GE Oil & Gas wants a larger role in the energy storage sector, and to that end has signed a global licensing and collaboration agreement with Highview Power Storage, a UK based supplier of large-scale liquid air energy storage (LAES) systems. Under the agreement the two companies will explore opportunities to integrate Highview’s LAES technology in peaking power plants where GE gas turbines and gas engines are, or will be, installed with the aim of increasing power plant efficiency, grid reliability and the distribution of renewable energy.
Highview’s LAES technology uses liquid air or nitrogen as the storage medium to provide long-duration energy storage that is essentially portable. The technology also can convert low-grade waste heat into power, which provides a further opportunity to increase the overall efficiency of a host power plant.
Since 2011, Highview’s LAES technology has been operating at a grid-connected 350 kW/2.5 MWh pilot plant hosted by Scottish & Southern Energy at the company’s 80 MW Slough Heat and Power biomass plant near London. In February 2014, the UK Department of Energy & Climate Change awarded Highview and Viridor, a U.K. recycling, renewable energy and waste management company, more than £8 million to build a new 5 MW/15 MWh LAES demonstration plant at a Viridor landfill gas-to-energy plant in the UK. The LAES facility will be powered by a GE turbo-generator and shol be able to demonstrate the technology at commercial scale for the first time when it begins operating in the spring of 2015.

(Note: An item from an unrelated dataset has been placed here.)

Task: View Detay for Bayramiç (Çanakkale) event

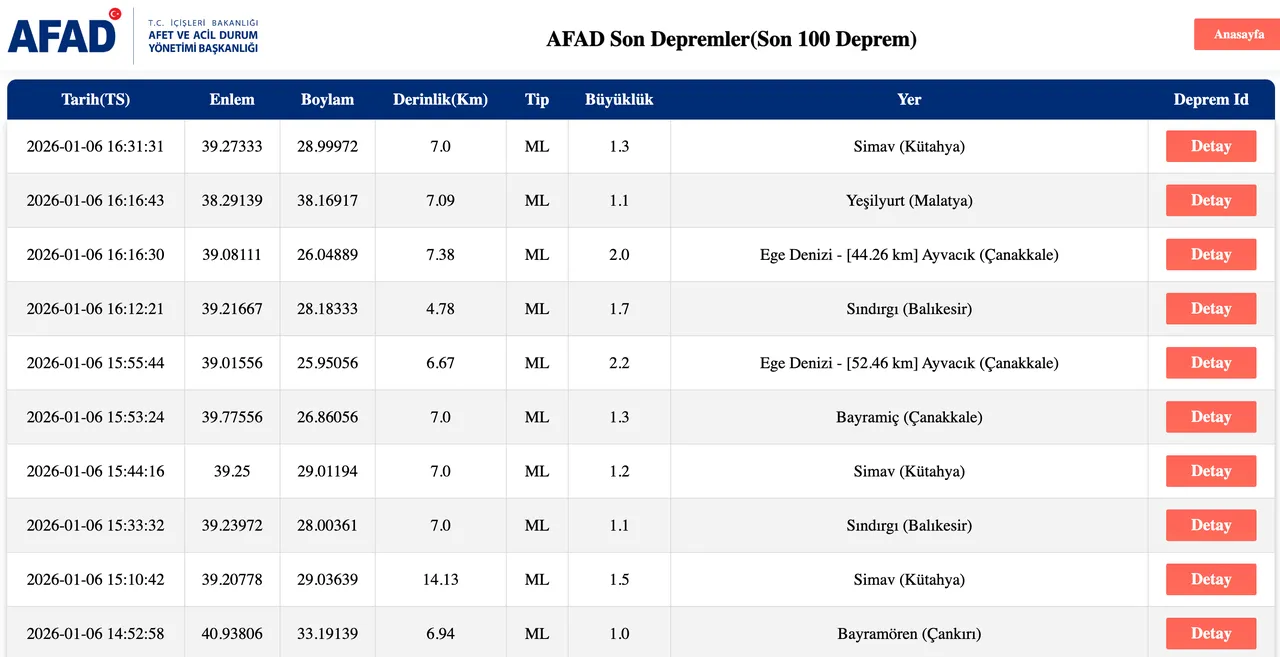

With Highview’s LAES process, ambient air is drawn in, cleaned, compressed and then refrigerated. Once liquefied, it is stored in an insulated storage tank at low pressure during off peak demand periods. When power is required, the liquid air is drawn from the tank, pumped to high pressure and sent to a (patented) evaporation and cold recycle unit designed by Highview, in order to capture and then later recycle the cold energy required for the liquefaction process. The regasified air is then heated by waste energy from the exhaust of the gas turbine or engine, and expanded in a multi-stage process gas expander which drives the generator to produce electricity.
The technology is said to be scalable from around 5 MW to significantly greater than 50 MW, but even at this size does not require gas storage on the scale of geological formations.